On 6/4/2025 7:59 AM, Cédric Le Goater wrote:
On 6/4/25 09:09, Cédric Le Goater wrote:
On 6/2/25 14:36, Steven Sistare wrote:
On 6/1/2025 3:07 PM, Michael S. Tsirkin wrote:
On Sun, Jun 01, 2025 at 06:38:43PM +0200, Cédric Le Goater wrote:
On 5/29/25 21:24, Steve Sistare wrote:
Do not reset a vfio-pci device during CPR.
Signed-off-by: Steve Sistare <steven.sist...@oracle.com>
---
include/hw/pci/pci_device.h | 3 +++
hw/pci/pci.c | 5 +++++
hw/vfio/pci.c | 7 +++++++
3 files changed, 15 insertions(+)
diff --git a/include/hw/pci/pci_device.h b/include/hw/pci/pci_device.h
index e41d95b..b481c5d 100644
--- a/include/hw/pci/pci_device.h
+++ b/include/hw/pci/pci_device.h
@@ -181,6 +181,9 @@ struct PCIDevice {
uint32_t max_bounce_buffer_size;
char *sriov_pf;
+
+ /* CPR */
+ bool skip_reset_on_cpr;
};
static inline int pci_intx(PCIDevice *pci_dev)
diff --git a/hw/pci/pci.c b/hw/pci/pci.c
index f5ab510..21eb11c 100644
--- a/hw/pci/pci.c
+++ b/hw/pci/pci.c
@@ -32,6 +32,7 @@
#include "hw/pci/pci_host.h"
#include "hw/qdev-properties.h"
#include "hw/qdev-properties-system.h"
+#include "migration/cpr.h"
#include "migration/qemu-file-types.h"
#include "migration/vmstate.h"
#include "net/net.h"
@@ -531,6 +532,10 @@ static void pci_reset_regions(PCIDevice *dev)
static void pci_do_device_reset(PCIDevice *dev)
{
+ if (dev->skip_reset_on_cpr && cpr_is_incoming()) {
+ return;
+ }
Since ->skip_reset_on_cpr is only true for vfio-pci devices, it could be
replaced by : object_dynamic_cast(OBJECT(dev), "vfio-pci")
Thanks,
C.
True but I don't really like driver dependent hacks.
what exactly about vfio makes it survive without this reset?
The kernel descriptors remain open and all the active kernel PCI state
remains in place.
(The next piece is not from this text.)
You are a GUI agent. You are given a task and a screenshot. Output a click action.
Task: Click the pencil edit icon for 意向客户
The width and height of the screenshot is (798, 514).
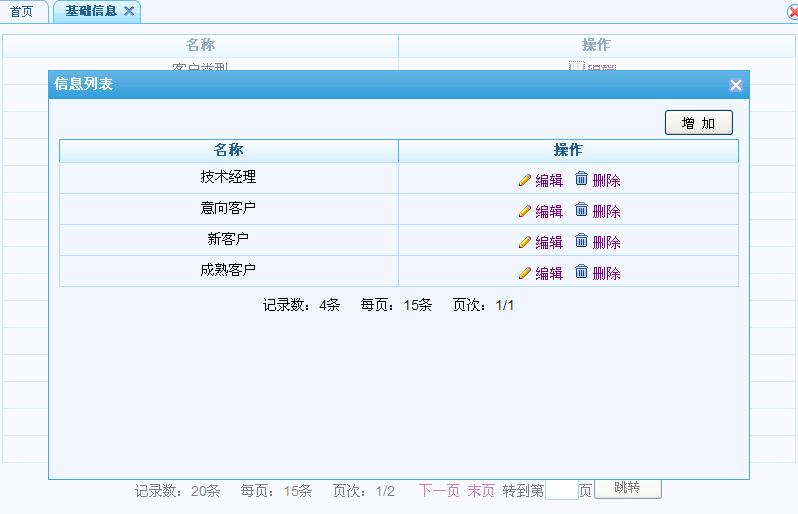524,212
The device was never quiesced or de-configured in old QEMU.
The cast is fine with me; it depends on what Michael wants.
I don't see any good ways to avoid doing the reset when a cpr resume
is in progress. I agree the cast is pretty ugly. We could keep the
'skip_reset_on_cpr' attribute and make it a class attribute instead.
I don't see any advantage to making this a class attribute. I looked for
examples
of using such attributes for vfio to configure pci, and found very little. It
sounds like overkill since vfio already sets and gets PCIDevice members directly
in many places.
I defined skip_reset_on_cpr based on this existing example:
vfio_instance_init()
pci_dev->cap_present |= QEMU_PCI_CAP_EXPRESS
Also,
I wonder if the resettable interface, and more specifically the
RESET_TYPE_SNAPSHOT_LOAD type, might be useful. Have you explored
this alternative ?
RESET_TYPE_SNAPSHOT_LOAD (or a new type such as RESET_TYPE_CPR) would skip
reset for all devices, but we only skip for vfio_pci. All other devices
(including virtio) save and restore state using standard migration vmstate,
and must call reset.
- Steve